### LISTED ENTRIES
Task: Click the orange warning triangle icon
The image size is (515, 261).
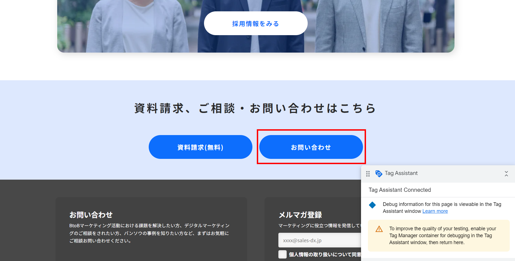Action: (379, 229)
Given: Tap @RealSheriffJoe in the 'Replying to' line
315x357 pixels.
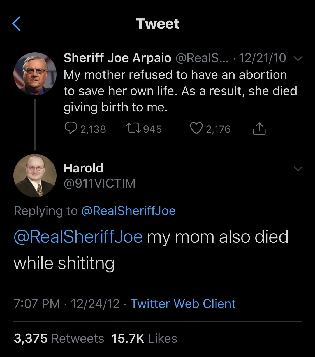Looking at the screenshot, I should tap(128, 211).
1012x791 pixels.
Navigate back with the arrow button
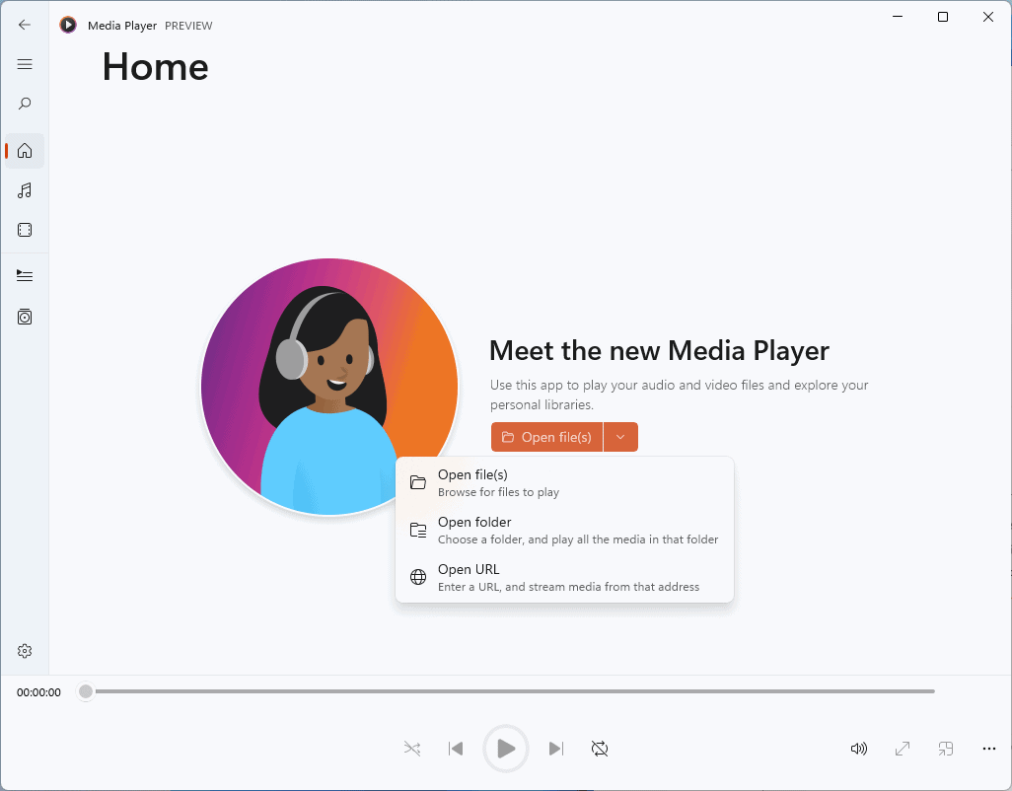click(25, 25)

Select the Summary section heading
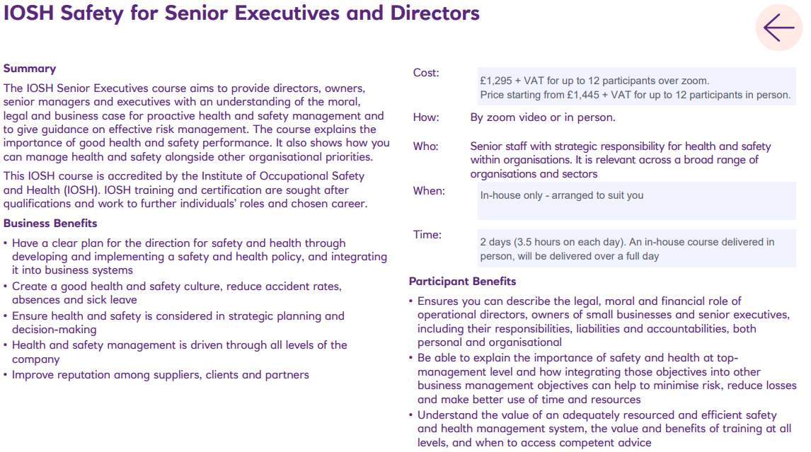(x=29, y=68)
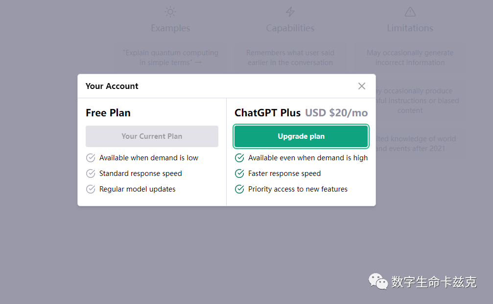Viewport: 493px width, 304px height.
Task: Click the Your Account dialog title
Action: 112,86
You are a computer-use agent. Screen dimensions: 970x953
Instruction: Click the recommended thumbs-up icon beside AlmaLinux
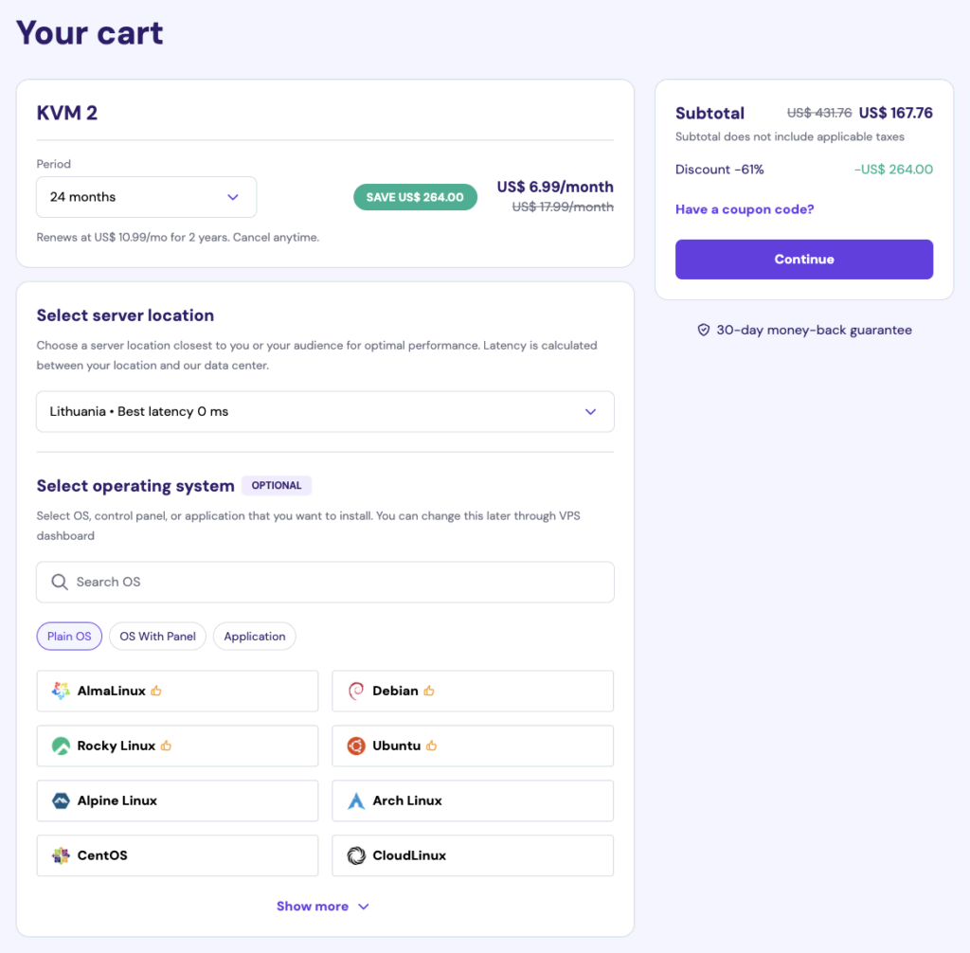click(x=156, y=691)
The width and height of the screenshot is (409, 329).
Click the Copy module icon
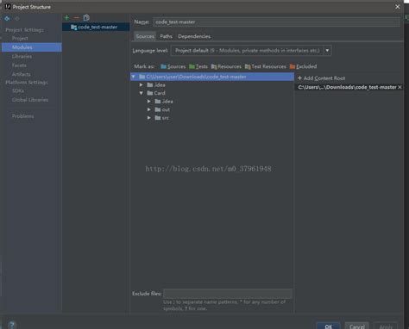[x=86, y=18]
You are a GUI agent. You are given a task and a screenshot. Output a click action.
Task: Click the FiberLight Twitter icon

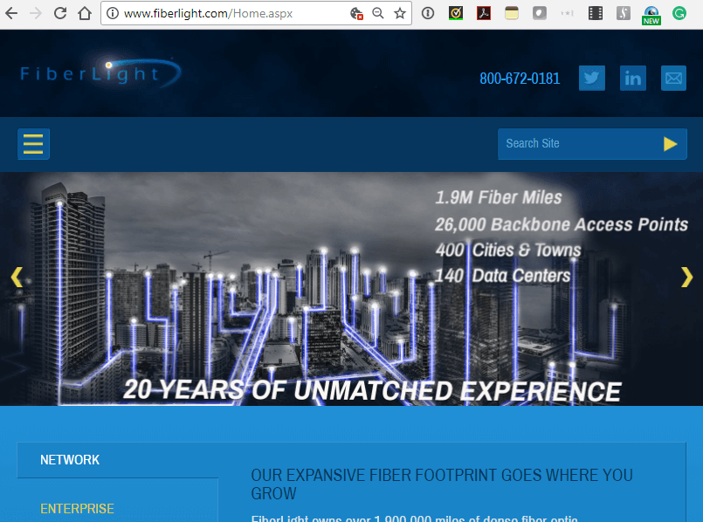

### TASK GOAL
Omit the pictures, then give all the lines above again exactly.

### RESPONSE FOR THIS EXERCISE
Task: Click the orange warning triangle icon
The image size is (515, 261).
Action: (379, 229)
Given: Tap @RealSheriffJoe in the 'Replying to' line
315x357 pixels.
Looking at the screenshot, I should tap(128, 211).
1012x791 pixels.
Navigate back with the arrow button
click(25, 25)

Select the Summary section heading
(x=29, y=68)
Viewport: 493px width, 304px height.
Task: Click the Your Account dialog title
Action: 112,86
You are a computer-use agent. Screen dimensions: 970x953
Instruction: Click the recommended thumbs-up icon beside AlmaLinux
click(x=156, y=691)
The width and height of the screenshot is (409, 329).
Click the Copy module icon
[x=86, y=18]
You are a GUI agent. You are given a task and a screenshot. Output a click action.
Task: Click the FiberLight Twitter icon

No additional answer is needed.